In conclusion as literature this did not entertain me at all and I do not think my age was a factor, however from the cultural aspect I found it interesting enough. I think you can guess from my comments that I preferred My Favourite Wife and of the two that is the one I would direct you to if you do not want to read both.

Author Profile

Wei Hui  as she is known in the west,( Zhou Weihui) was born on the 1st of January 1973 in Ningbo, China.   She studied Chinese Language and Literature at Fudan University in Shanghai, after a year of military training.
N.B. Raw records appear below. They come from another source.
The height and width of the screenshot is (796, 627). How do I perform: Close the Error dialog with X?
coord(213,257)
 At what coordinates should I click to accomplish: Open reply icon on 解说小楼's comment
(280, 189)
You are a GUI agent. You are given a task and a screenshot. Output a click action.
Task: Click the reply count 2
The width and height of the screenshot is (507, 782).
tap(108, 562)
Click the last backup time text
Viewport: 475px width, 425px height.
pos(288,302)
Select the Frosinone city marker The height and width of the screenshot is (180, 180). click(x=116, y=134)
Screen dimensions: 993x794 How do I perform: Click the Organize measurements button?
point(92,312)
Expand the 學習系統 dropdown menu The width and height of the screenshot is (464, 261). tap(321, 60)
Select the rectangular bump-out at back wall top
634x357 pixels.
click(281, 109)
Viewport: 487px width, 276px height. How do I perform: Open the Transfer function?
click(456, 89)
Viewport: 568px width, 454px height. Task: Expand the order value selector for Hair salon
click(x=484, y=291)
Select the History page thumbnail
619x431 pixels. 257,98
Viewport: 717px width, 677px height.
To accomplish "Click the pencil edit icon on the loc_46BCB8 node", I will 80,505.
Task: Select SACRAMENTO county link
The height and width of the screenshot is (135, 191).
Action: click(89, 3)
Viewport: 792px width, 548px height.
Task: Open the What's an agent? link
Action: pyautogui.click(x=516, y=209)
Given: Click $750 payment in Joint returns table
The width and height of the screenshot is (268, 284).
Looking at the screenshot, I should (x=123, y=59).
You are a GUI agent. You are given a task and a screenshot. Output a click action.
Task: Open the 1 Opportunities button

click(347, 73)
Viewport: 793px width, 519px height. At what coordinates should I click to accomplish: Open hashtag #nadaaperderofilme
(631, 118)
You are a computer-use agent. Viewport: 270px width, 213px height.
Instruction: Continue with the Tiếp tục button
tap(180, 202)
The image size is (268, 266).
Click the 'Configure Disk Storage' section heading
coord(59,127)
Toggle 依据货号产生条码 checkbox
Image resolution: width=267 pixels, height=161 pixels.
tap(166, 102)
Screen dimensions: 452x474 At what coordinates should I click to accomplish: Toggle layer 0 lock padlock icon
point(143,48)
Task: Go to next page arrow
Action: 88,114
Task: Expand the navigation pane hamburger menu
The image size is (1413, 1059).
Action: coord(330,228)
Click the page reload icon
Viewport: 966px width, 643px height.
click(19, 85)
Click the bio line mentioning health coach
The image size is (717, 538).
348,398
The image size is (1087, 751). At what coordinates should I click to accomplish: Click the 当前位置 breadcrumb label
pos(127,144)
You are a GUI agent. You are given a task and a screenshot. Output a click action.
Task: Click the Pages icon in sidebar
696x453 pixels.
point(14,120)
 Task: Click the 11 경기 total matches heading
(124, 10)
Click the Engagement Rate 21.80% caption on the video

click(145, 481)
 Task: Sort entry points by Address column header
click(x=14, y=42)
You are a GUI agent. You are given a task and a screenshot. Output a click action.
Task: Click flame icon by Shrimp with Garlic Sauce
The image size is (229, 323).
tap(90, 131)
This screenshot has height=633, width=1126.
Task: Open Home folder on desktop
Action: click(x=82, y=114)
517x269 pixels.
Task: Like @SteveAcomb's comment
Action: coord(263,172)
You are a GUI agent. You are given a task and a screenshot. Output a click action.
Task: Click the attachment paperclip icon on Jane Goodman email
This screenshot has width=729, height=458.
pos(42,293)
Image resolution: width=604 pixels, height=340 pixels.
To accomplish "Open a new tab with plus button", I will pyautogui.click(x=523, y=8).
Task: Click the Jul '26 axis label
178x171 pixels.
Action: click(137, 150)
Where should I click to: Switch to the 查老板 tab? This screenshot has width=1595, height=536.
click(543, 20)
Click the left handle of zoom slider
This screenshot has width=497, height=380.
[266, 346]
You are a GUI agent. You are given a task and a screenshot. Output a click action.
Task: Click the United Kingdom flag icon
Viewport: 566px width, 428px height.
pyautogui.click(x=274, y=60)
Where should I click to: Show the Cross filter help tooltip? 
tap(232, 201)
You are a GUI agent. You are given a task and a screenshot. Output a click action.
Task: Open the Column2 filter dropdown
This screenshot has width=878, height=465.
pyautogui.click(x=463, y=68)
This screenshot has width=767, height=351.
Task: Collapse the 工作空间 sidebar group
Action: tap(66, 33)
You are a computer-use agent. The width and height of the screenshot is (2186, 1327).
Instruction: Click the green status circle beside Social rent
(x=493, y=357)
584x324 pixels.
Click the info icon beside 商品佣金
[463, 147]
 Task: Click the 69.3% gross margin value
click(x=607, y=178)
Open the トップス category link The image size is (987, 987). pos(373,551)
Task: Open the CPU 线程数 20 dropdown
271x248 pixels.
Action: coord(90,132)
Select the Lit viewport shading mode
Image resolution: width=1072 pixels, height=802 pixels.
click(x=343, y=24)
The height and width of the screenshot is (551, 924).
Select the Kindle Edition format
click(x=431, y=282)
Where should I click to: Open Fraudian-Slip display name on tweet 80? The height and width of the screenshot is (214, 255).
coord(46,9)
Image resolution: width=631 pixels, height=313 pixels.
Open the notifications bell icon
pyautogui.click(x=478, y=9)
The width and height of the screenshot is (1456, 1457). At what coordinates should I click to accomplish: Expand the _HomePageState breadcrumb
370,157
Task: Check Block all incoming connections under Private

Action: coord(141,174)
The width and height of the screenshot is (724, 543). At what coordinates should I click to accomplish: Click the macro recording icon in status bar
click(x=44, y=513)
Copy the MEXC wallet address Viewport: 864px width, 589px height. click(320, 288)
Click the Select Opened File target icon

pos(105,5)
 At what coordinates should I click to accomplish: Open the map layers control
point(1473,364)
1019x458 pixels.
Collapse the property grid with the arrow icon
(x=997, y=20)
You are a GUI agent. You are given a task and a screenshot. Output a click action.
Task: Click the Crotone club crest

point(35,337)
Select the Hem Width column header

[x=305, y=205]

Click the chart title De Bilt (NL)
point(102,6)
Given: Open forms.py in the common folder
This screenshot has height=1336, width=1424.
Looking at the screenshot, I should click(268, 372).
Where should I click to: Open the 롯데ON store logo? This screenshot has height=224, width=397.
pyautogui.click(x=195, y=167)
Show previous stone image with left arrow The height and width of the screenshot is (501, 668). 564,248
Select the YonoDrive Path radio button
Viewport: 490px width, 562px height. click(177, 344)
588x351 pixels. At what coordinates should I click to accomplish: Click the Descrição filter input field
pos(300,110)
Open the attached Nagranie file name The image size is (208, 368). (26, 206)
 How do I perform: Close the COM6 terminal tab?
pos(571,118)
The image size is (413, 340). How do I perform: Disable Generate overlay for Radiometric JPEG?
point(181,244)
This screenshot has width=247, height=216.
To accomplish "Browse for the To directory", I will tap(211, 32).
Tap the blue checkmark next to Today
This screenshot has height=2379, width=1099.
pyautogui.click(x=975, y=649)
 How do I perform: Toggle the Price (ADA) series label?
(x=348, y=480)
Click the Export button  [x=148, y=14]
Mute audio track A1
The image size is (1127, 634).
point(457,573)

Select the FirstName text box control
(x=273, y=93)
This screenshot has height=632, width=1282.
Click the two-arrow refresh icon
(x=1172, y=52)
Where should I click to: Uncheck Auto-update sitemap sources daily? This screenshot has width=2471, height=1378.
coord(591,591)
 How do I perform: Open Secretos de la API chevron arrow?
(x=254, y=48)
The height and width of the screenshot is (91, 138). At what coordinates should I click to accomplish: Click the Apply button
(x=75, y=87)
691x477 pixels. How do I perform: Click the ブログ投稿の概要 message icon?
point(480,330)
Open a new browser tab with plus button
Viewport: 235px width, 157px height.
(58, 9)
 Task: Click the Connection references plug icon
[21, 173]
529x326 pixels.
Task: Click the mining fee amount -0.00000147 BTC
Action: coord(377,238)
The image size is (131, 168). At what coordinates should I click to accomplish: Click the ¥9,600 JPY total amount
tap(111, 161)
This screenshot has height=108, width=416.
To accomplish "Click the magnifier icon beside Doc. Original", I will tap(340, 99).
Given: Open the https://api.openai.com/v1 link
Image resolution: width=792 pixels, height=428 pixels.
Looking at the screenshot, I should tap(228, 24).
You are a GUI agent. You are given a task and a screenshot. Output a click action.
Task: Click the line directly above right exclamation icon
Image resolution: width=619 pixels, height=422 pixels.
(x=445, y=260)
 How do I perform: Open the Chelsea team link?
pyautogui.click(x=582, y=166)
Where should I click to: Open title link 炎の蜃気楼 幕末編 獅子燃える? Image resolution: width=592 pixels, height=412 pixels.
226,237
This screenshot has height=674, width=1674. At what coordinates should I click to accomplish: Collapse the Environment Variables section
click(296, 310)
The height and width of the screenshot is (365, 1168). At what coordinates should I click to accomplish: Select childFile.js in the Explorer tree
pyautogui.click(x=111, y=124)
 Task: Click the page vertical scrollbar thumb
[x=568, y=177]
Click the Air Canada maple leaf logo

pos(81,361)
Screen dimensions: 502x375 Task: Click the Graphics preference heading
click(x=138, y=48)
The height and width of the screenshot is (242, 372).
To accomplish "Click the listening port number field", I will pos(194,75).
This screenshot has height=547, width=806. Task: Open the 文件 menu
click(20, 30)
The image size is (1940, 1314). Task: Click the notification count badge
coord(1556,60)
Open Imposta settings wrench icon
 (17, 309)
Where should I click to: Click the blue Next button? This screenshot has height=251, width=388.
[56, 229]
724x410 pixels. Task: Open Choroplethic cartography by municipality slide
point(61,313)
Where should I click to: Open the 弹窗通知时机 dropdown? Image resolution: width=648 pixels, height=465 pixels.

Her first short story was published at the age of 21. Her first novel Shanghai Baby, was a local bestseller in Shanghai. Soon after its publication, the novel was banned by the Chinese government, because of the novel's explicit sexual scenes and bold portrait of China's new generation. The publishing house that published the novel was temporarily closed for 3 months. Shanghai Baby was published overseas where it became an international bestseller. Shanghai Baby has been translated into 34 different languages and has sold over six million copies in 45 countries. Shanghai Baby has sold more copies than any other work of Chinese contemporary literature.
Her novel Shanghai Baby  was banned in the People's Republic of China as "decadent" and Her next novel  Marrying Buddha was censored and published in China under a modified title.
Wei Hui now works as a writer and divides her time between Shanghai and New York, where she has been regarded by international media as a spokeswoman of the new generation of Chinese young women. She has presented her work in a large number of Western publications, including The New York Times, The New Yorker, Time Magazine, CNN, USA Today, the BBC, The Times, The Sunday Times, the Economist, Stern, Welt am Sonntag, Asahi Shimbun, NHK, Yomiuri Shimbun, Le Monde, Le Figaro and more.

The biographical information and photo used in this post are with thanks to the following websites, where you can also find more information about the author and her writing.

Goodreads Author Profile    Wei Hui - Wikipedia


  1. I like the sound of this one Lindy but don't have a big background knowledge on it. Thanks for reviewing.

    Lainy http://www.alwaysreading.net

  2. Lainy@ Are you on Bookmooch as I am considering adding this title to my books there?

  3. The cultural aspects do sound really interesting ;)

  4. Elisa@ They are which made it such a good follow up to The Favourite wife.

  5. Hi Linda,

    What a good idea to read these two books back to back, so that you can assess an almost identical situation from both sides of the fence.

    I found it interesting that you found such a difference in your opinions, when reading from the male and female side, of the same scenario.

    Was it just the style of the author's writing do you think?

    Sorry that this book failed to meet your expectations, after your enjoyment of the Tony Parsons book.


  6. Yvonne@ I thought it was a good idea and in this one the cultural aspect was interesting. It was the storyline that was lacking and I do not think it was in translation.

  7. This doesn't sound like one that I would pick up anyway, but I appreciated your review.

  8. Alyce@ Thankyou with so many books available I also find it is often helpful to read a review that reassures me title is not one I would enjoy.